00:00Alors, quand on a un ennemi, il y a celui qu'on désigne comme son ennemi et l'ennemi qui vous désigne comme le sien.
00:07Il se trouve que jusqu'à présent, la Russie a toujours fait très attention de ne pas désigner la France comme un ennemi,
00:15parfois comme un adversaire, souvent désigner l'Occident comme un problème existentiel pour la Russie.
00:19Alors ça, ça ne date pas d'hier, ça date de 1999, l'opération de l'OTAN menée en Yougoslavie avec bombardement de la Serbie
00:27pendant 99 jours, qui est le moment de la rupture, définie comme telle par les Russes, signalée comme les Russes
00:32et qu'ils nous ont annoncé, chanté, écrit, défini partout jusqu'à Munich en 2007, au moment où Vladimir Poutine dit
00:43« Bon, maintenant c'est fini et si vous n'avez toujours pas compris que Ukraine, Géorgie, Kaliningrad, c'est Patouche,
00:48vous allez vers une confrontation majeure. »

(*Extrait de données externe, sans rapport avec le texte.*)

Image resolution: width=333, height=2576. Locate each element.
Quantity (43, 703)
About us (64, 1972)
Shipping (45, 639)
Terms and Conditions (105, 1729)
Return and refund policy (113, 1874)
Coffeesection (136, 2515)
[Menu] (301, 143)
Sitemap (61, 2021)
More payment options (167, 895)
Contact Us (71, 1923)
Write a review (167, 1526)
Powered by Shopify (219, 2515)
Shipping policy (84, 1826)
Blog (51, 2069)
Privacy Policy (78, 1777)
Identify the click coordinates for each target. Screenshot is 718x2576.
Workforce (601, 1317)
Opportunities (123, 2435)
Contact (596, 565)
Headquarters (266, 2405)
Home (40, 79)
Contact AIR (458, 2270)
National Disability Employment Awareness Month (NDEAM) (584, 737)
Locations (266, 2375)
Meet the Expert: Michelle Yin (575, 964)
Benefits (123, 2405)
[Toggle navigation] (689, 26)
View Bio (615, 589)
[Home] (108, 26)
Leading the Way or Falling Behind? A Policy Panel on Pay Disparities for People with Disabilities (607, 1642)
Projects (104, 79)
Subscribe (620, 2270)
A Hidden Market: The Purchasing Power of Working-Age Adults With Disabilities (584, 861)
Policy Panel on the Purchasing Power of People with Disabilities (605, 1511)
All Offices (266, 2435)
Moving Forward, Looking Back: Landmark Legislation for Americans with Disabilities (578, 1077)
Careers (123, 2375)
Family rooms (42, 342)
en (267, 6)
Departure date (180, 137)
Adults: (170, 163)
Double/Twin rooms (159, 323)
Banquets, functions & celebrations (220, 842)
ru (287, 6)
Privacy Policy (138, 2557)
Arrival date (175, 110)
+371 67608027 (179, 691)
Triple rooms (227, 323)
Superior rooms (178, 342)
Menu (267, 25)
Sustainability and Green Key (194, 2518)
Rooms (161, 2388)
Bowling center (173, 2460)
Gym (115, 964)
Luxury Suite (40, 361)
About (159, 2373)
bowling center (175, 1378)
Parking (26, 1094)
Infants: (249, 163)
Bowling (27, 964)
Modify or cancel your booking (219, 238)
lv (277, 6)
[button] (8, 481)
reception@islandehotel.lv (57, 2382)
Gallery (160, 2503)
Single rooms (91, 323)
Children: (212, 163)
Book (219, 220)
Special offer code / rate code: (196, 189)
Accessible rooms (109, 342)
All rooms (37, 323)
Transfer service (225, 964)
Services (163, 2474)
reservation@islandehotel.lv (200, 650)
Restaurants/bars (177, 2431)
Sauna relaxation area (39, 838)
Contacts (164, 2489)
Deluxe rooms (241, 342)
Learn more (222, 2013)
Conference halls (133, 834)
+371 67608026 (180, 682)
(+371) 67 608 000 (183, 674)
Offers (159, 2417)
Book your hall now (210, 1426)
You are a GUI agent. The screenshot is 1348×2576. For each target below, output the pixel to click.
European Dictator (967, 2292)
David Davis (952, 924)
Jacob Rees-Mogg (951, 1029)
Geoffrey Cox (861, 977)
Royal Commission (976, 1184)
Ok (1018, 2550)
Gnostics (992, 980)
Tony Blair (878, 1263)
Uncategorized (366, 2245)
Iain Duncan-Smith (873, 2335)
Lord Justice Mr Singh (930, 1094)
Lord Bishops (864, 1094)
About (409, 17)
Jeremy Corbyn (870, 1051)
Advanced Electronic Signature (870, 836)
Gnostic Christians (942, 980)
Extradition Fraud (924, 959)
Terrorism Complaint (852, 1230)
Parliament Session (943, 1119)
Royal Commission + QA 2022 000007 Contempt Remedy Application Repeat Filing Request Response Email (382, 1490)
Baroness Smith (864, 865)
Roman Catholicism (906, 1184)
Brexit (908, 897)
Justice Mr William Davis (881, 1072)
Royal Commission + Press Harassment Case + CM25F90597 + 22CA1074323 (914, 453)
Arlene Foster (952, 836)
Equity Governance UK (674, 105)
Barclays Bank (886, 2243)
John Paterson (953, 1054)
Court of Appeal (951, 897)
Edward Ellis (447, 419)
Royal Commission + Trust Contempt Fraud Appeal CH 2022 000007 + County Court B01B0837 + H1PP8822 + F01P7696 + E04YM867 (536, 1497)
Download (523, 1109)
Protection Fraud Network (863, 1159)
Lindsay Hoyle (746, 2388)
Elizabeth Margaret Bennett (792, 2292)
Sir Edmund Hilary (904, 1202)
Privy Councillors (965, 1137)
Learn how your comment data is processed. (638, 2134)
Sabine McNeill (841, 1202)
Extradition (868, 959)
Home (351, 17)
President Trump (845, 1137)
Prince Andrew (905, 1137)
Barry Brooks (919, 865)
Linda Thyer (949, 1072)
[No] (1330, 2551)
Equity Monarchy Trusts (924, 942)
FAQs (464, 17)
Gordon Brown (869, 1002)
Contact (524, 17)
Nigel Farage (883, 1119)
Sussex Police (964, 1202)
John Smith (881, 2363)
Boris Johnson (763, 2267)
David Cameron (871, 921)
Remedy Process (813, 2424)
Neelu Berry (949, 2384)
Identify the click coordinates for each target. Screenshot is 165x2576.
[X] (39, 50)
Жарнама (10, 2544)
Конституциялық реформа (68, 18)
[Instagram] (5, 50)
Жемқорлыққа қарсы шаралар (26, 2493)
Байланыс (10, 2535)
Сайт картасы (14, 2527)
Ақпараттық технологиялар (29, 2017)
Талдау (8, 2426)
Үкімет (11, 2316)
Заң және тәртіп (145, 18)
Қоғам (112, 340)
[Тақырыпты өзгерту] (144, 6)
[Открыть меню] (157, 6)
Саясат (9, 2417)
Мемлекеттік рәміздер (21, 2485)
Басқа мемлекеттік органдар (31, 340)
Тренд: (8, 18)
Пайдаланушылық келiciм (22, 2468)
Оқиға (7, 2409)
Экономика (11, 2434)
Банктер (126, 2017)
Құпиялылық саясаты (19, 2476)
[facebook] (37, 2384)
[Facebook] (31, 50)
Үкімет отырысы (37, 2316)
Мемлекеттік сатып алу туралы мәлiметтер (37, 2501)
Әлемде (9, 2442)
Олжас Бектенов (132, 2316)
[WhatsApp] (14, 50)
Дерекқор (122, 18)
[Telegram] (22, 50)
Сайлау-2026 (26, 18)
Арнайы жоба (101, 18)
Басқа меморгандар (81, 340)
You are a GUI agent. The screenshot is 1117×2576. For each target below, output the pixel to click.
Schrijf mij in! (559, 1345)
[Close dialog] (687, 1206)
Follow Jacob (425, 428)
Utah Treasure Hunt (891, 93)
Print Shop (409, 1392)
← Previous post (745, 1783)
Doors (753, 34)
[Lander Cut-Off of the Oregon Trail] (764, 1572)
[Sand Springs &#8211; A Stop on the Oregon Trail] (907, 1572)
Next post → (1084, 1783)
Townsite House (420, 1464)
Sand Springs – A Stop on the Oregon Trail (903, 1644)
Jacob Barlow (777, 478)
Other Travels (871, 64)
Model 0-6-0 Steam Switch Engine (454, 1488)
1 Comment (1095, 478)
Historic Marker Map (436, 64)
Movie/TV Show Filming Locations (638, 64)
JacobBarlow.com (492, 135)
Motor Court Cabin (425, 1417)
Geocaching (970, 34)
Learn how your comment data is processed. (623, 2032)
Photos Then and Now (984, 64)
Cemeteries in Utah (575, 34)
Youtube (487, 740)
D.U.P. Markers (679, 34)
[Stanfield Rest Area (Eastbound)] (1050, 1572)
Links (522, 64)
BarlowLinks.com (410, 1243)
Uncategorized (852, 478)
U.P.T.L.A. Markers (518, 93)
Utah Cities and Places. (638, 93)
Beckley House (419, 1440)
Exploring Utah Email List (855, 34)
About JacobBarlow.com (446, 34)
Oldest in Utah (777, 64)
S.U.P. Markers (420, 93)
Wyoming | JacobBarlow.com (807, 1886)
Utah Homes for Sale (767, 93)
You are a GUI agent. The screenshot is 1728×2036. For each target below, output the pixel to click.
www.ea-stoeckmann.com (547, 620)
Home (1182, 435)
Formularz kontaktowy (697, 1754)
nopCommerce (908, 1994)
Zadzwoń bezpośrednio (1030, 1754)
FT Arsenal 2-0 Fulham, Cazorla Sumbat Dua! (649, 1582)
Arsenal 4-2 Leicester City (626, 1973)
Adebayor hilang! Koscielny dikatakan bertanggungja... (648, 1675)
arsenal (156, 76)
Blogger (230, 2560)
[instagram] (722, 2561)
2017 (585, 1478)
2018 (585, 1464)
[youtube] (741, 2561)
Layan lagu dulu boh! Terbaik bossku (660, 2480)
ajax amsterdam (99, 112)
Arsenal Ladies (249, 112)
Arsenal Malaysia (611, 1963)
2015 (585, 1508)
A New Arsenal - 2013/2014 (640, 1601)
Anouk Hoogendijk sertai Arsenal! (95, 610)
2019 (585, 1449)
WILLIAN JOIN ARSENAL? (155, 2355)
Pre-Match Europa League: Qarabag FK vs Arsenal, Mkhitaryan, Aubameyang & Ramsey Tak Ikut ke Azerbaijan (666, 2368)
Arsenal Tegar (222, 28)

00:51La France est un des rares pays avec l'Allemagne qui a parfaitement compris le message
00:55et qui, l'année suivante à Bucarest, sommet de l'OTAN, où Vladimir Poutine est invité,
01:00essaye désespérément, on en parlait hier avec Gérard Haro, qui était présent lors des négociations
01:05sur la rédaction du document final du sommet de l'OTAN, dit « Bon, l'Ukraine et la Géorgie,
01:11ce serait mieux qu'on n'en parle pas, les Américains insistent, les Anglais aussi un peu,
01:15et donc on aurait dit « Oui, bon, un jour ils viendront dans l'OTAN »,
01:18alors que la position traditionnelle, y compris de la Russie, était qu'ils pouvaient être entrés dans l'Union Européenne,
01:22mais pas dans l'Alliance Atlantique. Et donc tout le problème a été que depuis cette période,
01:28nous n'avons ni écouté ni entendu, d'une part, et que deuxièmement, la Russie s'est sentie
01:33dans une espèce de guerre existentielle contre tout l'Occident,
01:39et que dans cette guerre existentielle, il y a un poids lourd en Europe,
01:42celui qui a la puissance nucléaire, et vraiment la puissance nucléaire, c'est la France,
01:46il y a un demi-poids lourd, c'est la Grande-Bretagne, qui a des armements nucléaires,
01:50mais qu'elles ne maîtrisent pas totalement, puisqu'ils sont pour l'essentiel américains,
01:54et que la France a fait un choix assez naturel et traditionnel
01:58de défendre plutôt l'agressé que l'agresseur.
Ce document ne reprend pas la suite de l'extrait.